### Exercise
Update the records below by swapping every "Image resolution" for "Screen size", keeping all other text the same.

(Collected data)
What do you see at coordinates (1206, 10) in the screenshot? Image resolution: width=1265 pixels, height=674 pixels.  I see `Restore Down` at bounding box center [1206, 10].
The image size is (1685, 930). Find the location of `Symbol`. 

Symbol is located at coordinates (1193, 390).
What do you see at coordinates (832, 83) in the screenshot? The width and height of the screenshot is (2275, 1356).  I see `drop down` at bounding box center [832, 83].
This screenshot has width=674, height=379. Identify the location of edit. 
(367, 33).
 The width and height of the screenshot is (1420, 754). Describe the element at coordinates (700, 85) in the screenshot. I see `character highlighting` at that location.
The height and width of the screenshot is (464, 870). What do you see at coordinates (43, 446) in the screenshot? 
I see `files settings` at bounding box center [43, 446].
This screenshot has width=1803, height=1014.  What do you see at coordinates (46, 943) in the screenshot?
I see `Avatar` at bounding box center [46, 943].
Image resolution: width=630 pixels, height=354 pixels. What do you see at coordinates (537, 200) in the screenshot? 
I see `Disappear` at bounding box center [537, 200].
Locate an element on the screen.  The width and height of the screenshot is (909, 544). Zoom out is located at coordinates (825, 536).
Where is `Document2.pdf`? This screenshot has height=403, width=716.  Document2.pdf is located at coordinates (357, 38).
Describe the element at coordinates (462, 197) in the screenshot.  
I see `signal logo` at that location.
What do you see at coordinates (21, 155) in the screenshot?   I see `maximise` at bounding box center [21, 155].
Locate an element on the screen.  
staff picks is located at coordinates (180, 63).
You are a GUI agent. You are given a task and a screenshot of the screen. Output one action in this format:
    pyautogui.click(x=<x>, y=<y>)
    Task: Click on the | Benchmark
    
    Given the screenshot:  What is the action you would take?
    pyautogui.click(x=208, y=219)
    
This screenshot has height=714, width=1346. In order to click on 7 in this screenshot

### Output
What do you see at coordinates (1206, 10) in the screenshot? Screen size: width=1265 pixels, height=674 pixels.  I see `Restore Down` at bounding box center [1206, 10].
The image size is (1685, 930). Find the location of `Symbol`. 

Symbol is located at coordinates (1193, 390).
What do you see at coordinates (832, 83) in the screenshot? The width and height of the screenshot is (2275, 1356).  I see `drop down` at bounding box center [832, 83].
This screenshot has width=674, height=379. Identify the location of edit. 
(367, 33).
 The width and height of the screenshot is (1420, 754). Describe the element at coordinates (700, 85) in the screenshot. I see `character highlighting` at that location.
The height and width of the screenshot is (464, 870). What do you see at coordinates (43, 446) in the screenshot? 
I see `files settings` at bounding box center [43, 446].
This screenshot has width=1803, height=1014.  What do you see at coordinates (46, 943) in the screenshot?
I see `Avatar` at bounding box center [46, 943].
Screen size: width=630 pixels, height=354 pixels. What do you see at coordinates (537, 200) in the screenshot? 
I see `Disappear` at bounding box center [537, 200].
Locate an element on the screen.  The width and height of the screenshot is (909, 544). Zoom out is located at coordinates (825, 536).
Where is `Document2.pdf`? This screenshot has height=403, width=716.  Document2.pdf is located at coordinates (357, 38).
Describe the element at coordinates (462, 197) in the screenshot.  
I see `signal logo` at that location.
What do you see at coordinates (21, 155) in the screenshot?   I see `maximise` at bounding box center [21, 155].
Locate an element on the screen.  
staff picks is located at coordinates (180, 63).
You are a GUI agent. You are given a task and a screenshot of the screen. Output one action in this format:
    pyautogui.click(x=<x>, y=<y>)
    Task: Click on the | Benchmark
    
    Given the screenshot:  What is the action you would take?
    pyautogui.click(x=208, y=219)
    
This screenshot has height=714, width=1346. In order to click on 7 in this screenshot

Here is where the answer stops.